Fig. 8: Co-occurrence of ultra-small prokaryotes across the 16 genomically-characterized groundwater samples.
figure 8

a Co-occurrence network of ultra-small microorganisms constructed based on relative genome abundance data and Spearman’s rank correlation coefficients. Only significant positive correlations are displayed (ρ > 0.8, p-value < 0.001). b Frequency of MAGs per cohort (left). Example of highly correlated genome relative abundance profiles of two ultra-small prokaryote cohorts across 16 groundwater samples (right). Cohorts were identified from genome relative abundance profiles using hierarchical clustering (“ward.D2” method) and confirmed using Spearman’s rank correlation analysis. Chemical parameters were scaled between 0 and 1.

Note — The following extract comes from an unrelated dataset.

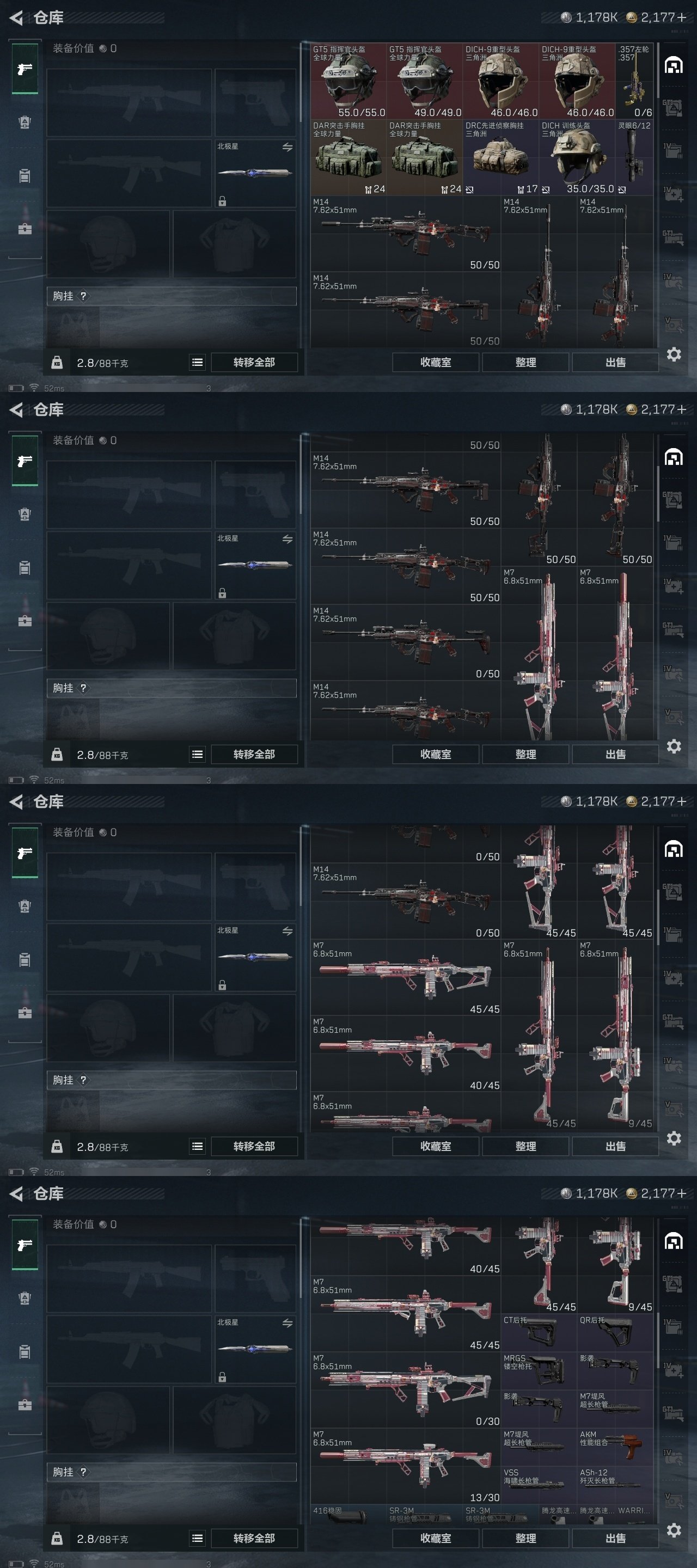
Task: Select the DRC reconnaissance chest rig item
Action: click(x=501, y=157)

Using hierarchical clustering we further identified 39 cohorts of ultra-small bacteria and archaea (2–20 members/cohort) co-occurring across the groundwater samples (Fig. 8b, S7), representing similarly niche-adapted aquifer populations [21]. Members share similar preferences for aquifer fraction, namely planktonic or sediment-enriched (all members enriched in the same fraction in 28/39 cohorts), or for DO concentration (36/39 cohorts). Very strong spatial relative abundance patterns have been observed between subsurface hosts and episymbionts elsewhere [22, 28, 94], and amongst ultra-small prokaryotes [68, 102]. Here, the majority of recovered ultra-small taxa (206/216 MAGs) comprised cohorts. Our results indicate the extent to which ultra-small bacteria and archaea form spatial cohorts in aquifers.

Conclusions

Prior and current research make it increasingly apparent that the ultra-small microbial phyla Patescibacteria (CPR), Dependentiae and DPANN are prevalent, and often abundant members of microbial communities, in geographically widespread aquifers. Results here showed a high level of phylogenetic conservation with ultra-small prokaryotes from aquifers elsewhere (mostly from the USA), with most genomes belonging to existing families, although exhibiting substantial novelty at genus and species levels. Results confirm these newly recovered species have reduced genome sizes, exhibit numerous auxotrophies, and could contribute to groundwater nitrogen and carbon biogeochemical cycles. We demonstrate that their community composition is strongly influenced by groundwater oxygen content and differentiated by groundwater fraction (attached or planktonic), and that ultra-small prokaryotes form cohorts with shared environmental preferences. Ultra-small prokaryotes exhibited high genomic flexibility in regard to oxygenation regimes, but specific metabolic adaptations related to biofilm formation and maintenance were more prevalent among sediment-associated versus planktonic taxa. Data further indicate ultra-small prokaryotes are equivalent to other groundwater prokaryotes in transcriptional and translational activity, but invest significantly less resources into energy and lipid production and motility. Findings highlight the need for metabolic function assignments for the majority of genes expressed by ultra-small microorganisms to better resolve their role in groundwater ecosystems.